**THE TASK**
What do the lines say from the start of the entries through the one containing "This screenshot has width=683, height=598."? Repeat them exactly.
****
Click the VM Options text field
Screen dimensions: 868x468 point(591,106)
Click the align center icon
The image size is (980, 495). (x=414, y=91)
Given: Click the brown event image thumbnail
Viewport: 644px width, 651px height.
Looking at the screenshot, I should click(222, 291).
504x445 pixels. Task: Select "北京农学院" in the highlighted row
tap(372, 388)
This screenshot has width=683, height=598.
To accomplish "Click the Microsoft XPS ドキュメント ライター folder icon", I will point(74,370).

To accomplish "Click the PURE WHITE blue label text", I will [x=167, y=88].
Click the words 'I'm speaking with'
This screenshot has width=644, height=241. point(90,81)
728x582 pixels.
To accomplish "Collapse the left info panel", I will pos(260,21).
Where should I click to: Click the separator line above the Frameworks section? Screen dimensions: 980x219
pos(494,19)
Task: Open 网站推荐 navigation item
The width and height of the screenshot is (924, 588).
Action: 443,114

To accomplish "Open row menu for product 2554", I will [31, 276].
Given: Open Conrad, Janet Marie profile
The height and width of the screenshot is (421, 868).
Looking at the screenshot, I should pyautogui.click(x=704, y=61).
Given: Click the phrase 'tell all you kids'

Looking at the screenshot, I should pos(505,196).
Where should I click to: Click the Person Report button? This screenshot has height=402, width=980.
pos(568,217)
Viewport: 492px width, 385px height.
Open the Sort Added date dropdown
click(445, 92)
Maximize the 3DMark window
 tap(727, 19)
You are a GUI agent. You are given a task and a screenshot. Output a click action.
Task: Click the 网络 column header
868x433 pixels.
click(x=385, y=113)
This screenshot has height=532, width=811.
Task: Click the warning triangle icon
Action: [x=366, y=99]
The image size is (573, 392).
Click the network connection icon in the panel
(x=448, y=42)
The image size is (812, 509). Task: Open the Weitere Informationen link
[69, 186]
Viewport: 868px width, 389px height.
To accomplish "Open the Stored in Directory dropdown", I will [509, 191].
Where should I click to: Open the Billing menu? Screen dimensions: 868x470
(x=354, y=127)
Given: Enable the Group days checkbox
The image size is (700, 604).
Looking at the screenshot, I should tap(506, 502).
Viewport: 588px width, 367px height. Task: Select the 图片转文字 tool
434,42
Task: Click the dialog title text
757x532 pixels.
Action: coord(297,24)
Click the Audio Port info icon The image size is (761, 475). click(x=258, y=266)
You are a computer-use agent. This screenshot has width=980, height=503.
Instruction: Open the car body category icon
****
**EXERCISE RESPONSE**
Click the VM Options text field
Screen dimensions: 868x468 point(591,106)
Click the align center icon
The image size is (980, 495). (x=414, y=91)
Given: Click the brown event image thumbnail
Viewport: 644px width, 651px height.
Looking at the screenshot, I should click(222, 291).
504x445 pixels. Task: Select "北京农学院" in the highlighted row
tap(372, 388)
This screenshot has width=683, height=598.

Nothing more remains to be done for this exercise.